The Problem With Businesses Giving Back - and How You Can Fix It

Giving back is at the core of any great business. In small towns all across the country, one sure sign that the holidays have arrived is when the Toys for Tots collection signs are sprinkled beside businesses along Main Street like the first fallen snow. It's not just small businesses, it's big ones too. You won't find a Fortune 500 firm that doesn't give back to the community or to charitable organizations, they all do. Giving back is the minimum standard when it comes to business, period. What could be wrong with giving back?

I own a handful of real estate offices in New England, sixteen to be exact.
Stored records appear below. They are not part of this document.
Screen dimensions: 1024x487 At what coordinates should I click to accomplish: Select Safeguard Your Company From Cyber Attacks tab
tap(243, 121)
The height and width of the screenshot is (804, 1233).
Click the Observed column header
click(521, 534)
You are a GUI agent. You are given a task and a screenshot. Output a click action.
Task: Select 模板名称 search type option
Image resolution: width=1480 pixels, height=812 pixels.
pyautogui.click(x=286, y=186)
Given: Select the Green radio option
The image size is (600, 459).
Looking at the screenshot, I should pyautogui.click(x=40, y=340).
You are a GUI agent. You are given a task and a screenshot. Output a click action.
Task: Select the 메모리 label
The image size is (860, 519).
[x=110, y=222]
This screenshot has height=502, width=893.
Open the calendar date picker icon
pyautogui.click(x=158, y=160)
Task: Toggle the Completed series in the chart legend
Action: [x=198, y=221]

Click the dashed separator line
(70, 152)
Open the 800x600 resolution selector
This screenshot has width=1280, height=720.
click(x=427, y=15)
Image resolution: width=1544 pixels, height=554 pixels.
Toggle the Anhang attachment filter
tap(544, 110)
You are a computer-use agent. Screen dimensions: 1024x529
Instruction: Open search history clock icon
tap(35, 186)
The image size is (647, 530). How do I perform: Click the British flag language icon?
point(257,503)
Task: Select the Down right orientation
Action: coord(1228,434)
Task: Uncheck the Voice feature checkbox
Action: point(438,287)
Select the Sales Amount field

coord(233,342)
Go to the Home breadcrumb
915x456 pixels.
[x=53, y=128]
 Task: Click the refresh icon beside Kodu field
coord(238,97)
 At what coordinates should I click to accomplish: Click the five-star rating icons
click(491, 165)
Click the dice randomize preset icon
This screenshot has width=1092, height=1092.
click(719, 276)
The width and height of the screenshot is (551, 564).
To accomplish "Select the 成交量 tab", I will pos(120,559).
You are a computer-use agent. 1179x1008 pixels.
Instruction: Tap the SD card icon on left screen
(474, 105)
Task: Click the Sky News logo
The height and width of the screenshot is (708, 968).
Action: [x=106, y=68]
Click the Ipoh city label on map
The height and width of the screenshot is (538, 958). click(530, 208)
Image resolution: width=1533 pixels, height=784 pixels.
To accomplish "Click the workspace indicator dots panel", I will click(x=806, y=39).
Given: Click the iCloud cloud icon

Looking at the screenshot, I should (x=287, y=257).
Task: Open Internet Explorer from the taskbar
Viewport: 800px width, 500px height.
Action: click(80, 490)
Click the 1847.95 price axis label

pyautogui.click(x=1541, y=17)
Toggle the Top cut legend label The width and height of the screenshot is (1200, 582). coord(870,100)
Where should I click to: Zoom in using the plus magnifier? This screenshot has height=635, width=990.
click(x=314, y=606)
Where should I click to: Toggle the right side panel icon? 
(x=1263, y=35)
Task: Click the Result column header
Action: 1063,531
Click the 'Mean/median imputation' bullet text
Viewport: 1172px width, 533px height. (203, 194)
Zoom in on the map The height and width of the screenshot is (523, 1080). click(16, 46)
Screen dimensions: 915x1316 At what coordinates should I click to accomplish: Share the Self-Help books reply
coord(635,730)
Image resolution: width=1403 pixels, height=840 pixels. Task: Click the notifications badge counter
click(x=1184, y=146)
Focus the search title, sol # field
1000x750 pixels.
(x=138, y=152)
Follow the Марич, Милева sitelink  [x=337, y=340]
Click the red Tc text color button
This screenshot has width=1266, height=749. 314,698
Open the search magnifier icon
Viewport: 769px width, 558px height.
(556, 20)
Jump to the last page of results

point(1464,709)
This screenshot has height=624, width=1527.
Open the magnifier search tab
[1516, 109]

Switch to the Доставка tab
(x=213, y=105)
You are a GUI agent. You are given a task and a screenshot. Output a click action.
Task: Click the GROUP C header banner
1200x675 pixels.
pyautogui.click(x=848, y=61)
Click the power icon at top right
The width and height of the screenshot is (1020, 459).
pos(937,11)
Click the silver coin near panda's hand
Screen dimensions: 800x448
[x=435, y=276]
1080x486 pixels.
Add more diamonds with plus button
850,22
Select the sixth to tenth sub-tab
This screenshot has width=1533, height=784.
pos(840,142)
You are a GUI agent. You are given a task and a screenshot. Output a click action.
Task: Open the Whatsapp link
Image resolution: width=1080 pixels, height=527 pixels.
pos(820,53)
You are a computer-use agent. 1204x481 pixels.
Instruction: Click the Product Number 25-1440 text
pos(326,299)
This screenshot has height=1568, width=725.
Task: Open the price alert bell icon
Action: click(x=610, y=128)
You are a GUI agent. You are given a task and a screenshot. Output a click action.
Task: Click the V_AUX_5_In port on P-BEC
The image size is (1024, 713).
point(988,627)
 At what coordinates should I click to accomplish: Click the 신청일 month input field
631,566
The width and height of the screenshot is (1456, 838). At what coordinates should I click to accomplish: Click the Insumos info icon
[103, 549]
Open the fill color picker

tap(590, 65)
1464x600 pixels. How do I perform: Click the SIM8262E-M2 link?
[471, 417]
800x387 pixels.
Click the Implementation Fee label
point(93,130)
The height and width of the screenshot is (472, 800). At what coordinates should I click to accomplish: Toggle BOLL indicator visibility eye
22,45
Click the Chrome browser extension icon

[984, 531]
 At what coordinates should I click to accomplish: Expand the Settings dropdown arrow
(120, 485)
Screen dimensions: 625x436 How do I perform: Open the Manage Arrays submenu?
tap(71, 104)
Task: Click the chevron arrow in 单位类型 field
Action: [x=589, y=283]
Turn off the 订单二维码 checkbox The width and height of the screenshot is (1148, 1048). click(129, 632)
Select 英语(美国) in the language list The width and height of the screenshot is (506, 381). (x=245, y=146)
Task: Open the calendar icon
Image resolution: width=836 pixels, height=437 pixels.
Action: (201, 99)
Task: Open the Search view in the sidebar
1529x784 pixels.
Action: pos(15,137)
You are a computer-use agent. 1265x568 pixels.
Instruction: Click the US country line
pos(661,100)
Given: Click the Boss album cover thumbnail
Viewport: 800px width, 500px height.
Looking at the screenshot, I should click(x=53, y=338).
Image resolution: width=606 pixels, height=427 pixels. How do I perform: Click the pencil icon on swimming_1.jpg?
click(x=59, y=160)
Since the day we opened our doors twelve years ago, we have always been sure to abide by the cardinal rule of business, "Give back to the community." Last year was no exception, and as usual we adopted hundreds of families across the state for Thanksgiving and Christmas. We bought holiday dinners and tons of toys and gifts for the families in need. One week before Christmas last year one of my salespeople sent me a short email that really caught my attention. Her email simply posed the question, "Do you think any of our own employees need help for the holidays too?"

In the ten years of owning and operating small businesses of all kinds, it had always been a given that some people in the community need help during the holidays, but it had never once occurred to me that our own team members could use a hand as well. My own team members were not needy! Or were they? Sure enough, I sent an email out to our entire company, more than three hundred sales associates and employees. The email simply read, "The holidays are almost here. If there are any team members who are worried about how they are going to provide for their families this holiday season, please let me know. We are here to help." Six of my team members reached out, and we provided the financial resources to help them for the season.

What does needy look like?

What you might not know about "needy" is that it looks a lot like you. Sometimes "needy" is the person sitting right next you. It's a family member, a friend or an employee. Yes, it is quite possible that the people who need a hand financially this holiday season are the people that are working for you. They have a job, but maybe their spouse doesn't. Maybe they are working for less than what they are worth because jobs are scarce. Perhaps they are caring for not only their four kids, but also other family members who have been affected by a difficult economy. People who are in need generally don't announce it. Instead, they silently just get by.

Needy has no particular face and everyone at some point needs. For some the need is financial and for others the need is just company, or even simply an ear to talk to. Don't ever judge someone because they need, because there will be a time when you need too. I make this point because when you bravely reach out to your own people and extend a hand, you will be surprised by those that reach back for the help. It's easy to pre-judge and think that the other side could not possibly be in need. You are not privy to the whole picture for that person, nor should you be. The courage it takes to ask your team if anyone needs help for the holidays pales in comparison to the valor it takes to be the one to ask for help. Therefore, ask no questions, just give.

Now, when I make arrangements for giving back for the holidays, I always make sure to reach out to my own people too. As a business owner, I will no longer make the mistake of assuming that the people around me don't need a hand. In business, giving back is merely a minimum standard. Exceeding the standard requires only that you, as a business owner, entrepreneur, and leader remember that charity must start at home.